*The problem*
Reproduce verbatim the passage of the Hasankeyf article that runs from "The Ilısu Dam sits" to "the Persian Gulf.".

*Text provided*
+ + + + + + +
Cofiwch Hasankeyf: Water as a weapon in Wales and the Middle East
Henry Brooks
In Wales, we know the political impact of water. Water is in no short supply here but, as the drowning of Capel Celyn in 1965 serves to painfully remind us, water still matters.
Who has control of water and what that water is used for – including where the water goes – are highly charged issues with wide-reaching, and often destructive, implications. No where else is this truer than in the Middle East.
On 25th February, one word in the opening line of Wikipedia’s page on Hasankeyf was changed. Previously it had read, “Hasankeyf is an ancient town and district located along the Tigris River in the Batman Province in southeastern Turkey.” Now it reads, “Hasankeyf was an ancient town …”.
This simple change of tense reflects decades of struggle against the Ilısu Dam, the hydroelectric dam responsible for the drowning of Hasankeyf. The dam has been in development for decades and has met passionate opposition, ranging from the local community and international activists to guerrillas.
Of the many complaints around the creation of Llyn Celyn, the reservoir at the bottom of which the village of Capel Celyn, in the Afon Tryweryn valley, used to reside, was that the flooding would destroy and scatter a precious Welsh speaking community. Which it did.
And the same is true in the case of Hasankeyf, or Heskîf, حصن كيفا, Հարսնքվ, Κιφας, Cepha, or ܟܐܦܐ. These are the many names of the town in Kurdish, Arabic, Armenian, Greek, Latin, and Syriac. This incredible diversity reflects the rich, 12,000 year history of Hasankeyf. These names contain the many cultures and empires who have made their mark on Hasankeyf. They left many historic monuments and Hasankeyf’s iconic caves which honeycomb the cliffs.
Tragedy
Until recently Hasankeyf was as alive as ever. Prior to the flooding of the town and expulsion of its residents by the Turkish regime, Hasankeyf was home to a harmonious synthesis of Arabic and Kurdish identities, with three languages spoken (including Turkish).
For the stateless Kurds in particular, subject as they have been to systematic oppression by Turkey and the other states which the historical region of Kurdistan overlaps with (Iraq, Iran, and Syria), the loss of a Kurdish speaking community is a tragedy.
The drowning of Hasankeyf is another line on Turkey’s rap sheet of crimes against the Kurds. But this goes even further than just one town, or even just the Kurds.
The Ilısu Dam sits on the Tigris river. This river flows from the Turkey’s Taurus Mountains, into Iraq, through major settlements including Mosul and Baghdad, and finally empties into the Persian Gulf.
This geography is important. Iraq needs water. So does Syria. It has the Euphrates river which, on the other side of Mesopotamia (the “land between the rivers”), begins in Turkey’s Armenian Highlands, snakes through the middle of Syria, into Iraq, and meets the Tigris at Al-Qurnah in Iraq, which local folklore holds to be the historical site of the Garden of Eden.
+ + + + + + +
*Given data*

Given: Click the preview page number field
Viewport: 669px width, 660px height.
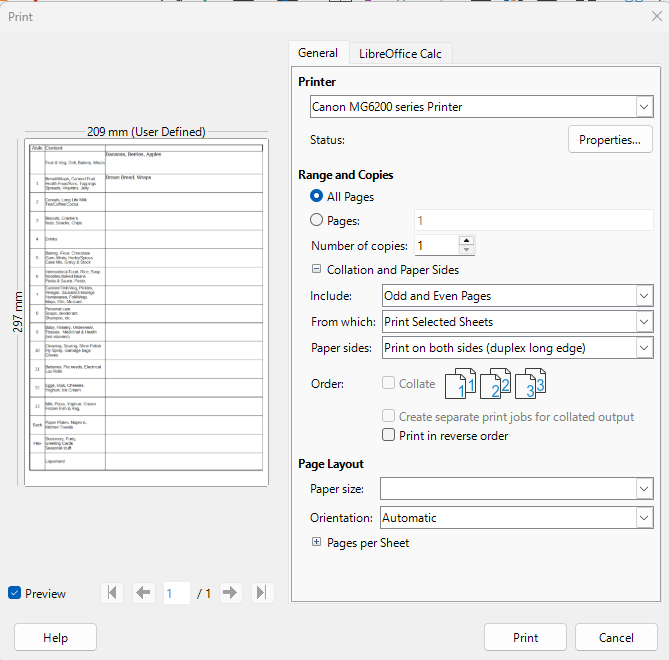Looking at the screenshot, I should 177,593.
+ + + + + + +
*Correct response*
The Ilısu Dam sits on the Tigris river. This river flows from the Turkey’s Taurus Mountains, into Iraq, through major settlements including Mosul and Baghdad, and finally empties into the Persian Gulf.